The delta isoform of PI3K predominates in chronic myelomonocytic leukemia and can be targeted effectively with umbralisib and ruxolitinib

Abstract Chronic myelomonocytic leukemia (CMML) is a myelodysplastic syndrome/myeloproliferative neoplasm overlap syndrome characterized by monocytic proliferation in the presence of dysplastic bone marrow changes, inflammatory symptoms and propensity for transformation to AML, with a poor prognosis and limited treatment options. Unlike the α and β isoforms, the PI3K-δ signaling protein is predominantly expressed by hematopoietic cells and therefore has garnered interest as a potential target for the treatment of lymphomas and leukemias. We revealed a pattern of increased PIK3CD : PIK3CA ratio in monocytic M5 AML patients and cell lines and this ratio correlated with responsiveness to pharmacological PI3K-δ inhibition in vitro . As CMML is a disease defined by monocytic clonal proliferation, we tested the PI3K-δ inhibitor, umbralisib, as a single agent, and in combination with the JAK1/2 inhibitor, ruxolitinib in CMML. Our ex vivo experiments with primary CMML patient samples showed synergistic inhibition of viability and clonogenicity with this combination.

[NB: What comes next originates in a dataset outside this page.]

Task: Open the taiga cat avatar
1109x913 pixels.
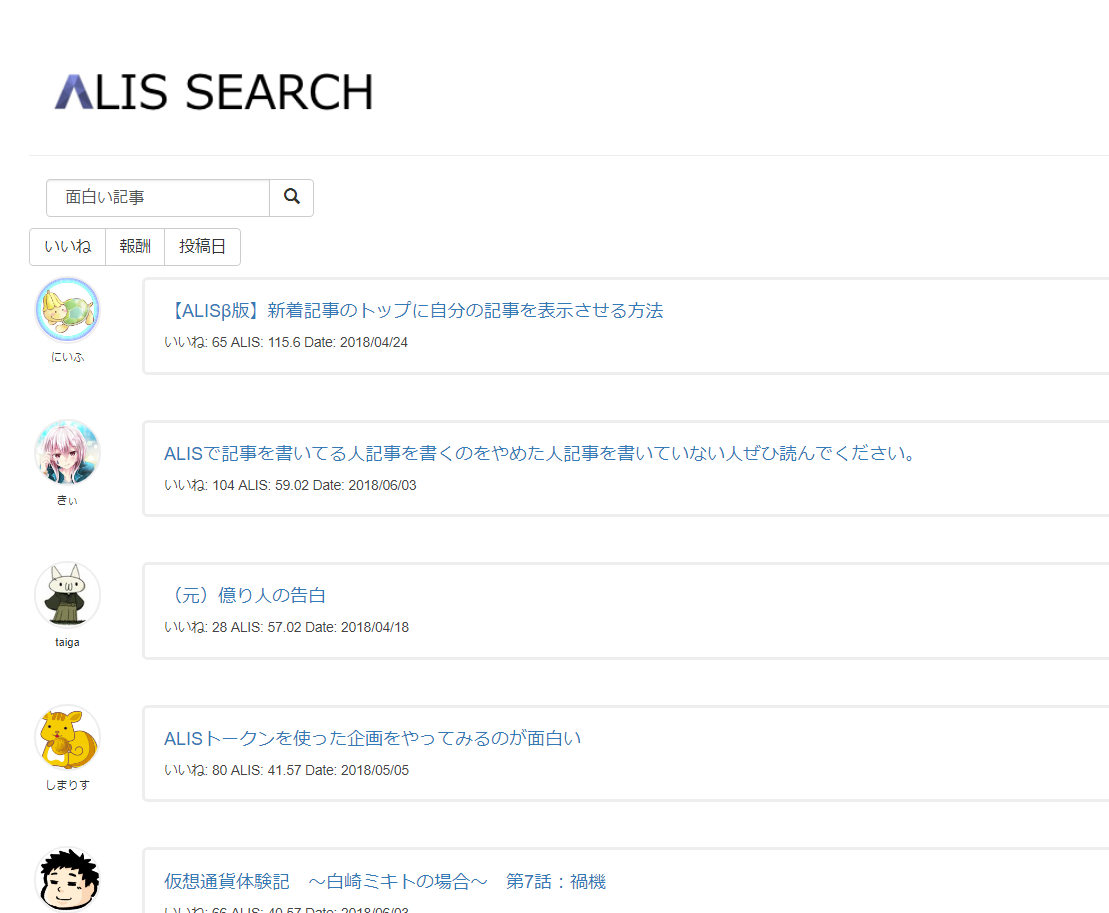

Phospho-specific flow cytometry revealed that dual inhibition had the unique ability to decrease STAT5, ERK, AKT and S6 phosphorylation simultaneously, which offers a mechanistic hypothesis for the enhanced efficacy of the combination treatment. These preclinical data demonstrate promising activity by co-inhibition of PI3K-δ and JAK1/2 and support the use of ruxolitinib + umbralisib combination therapy in CMML under active clinical investigation.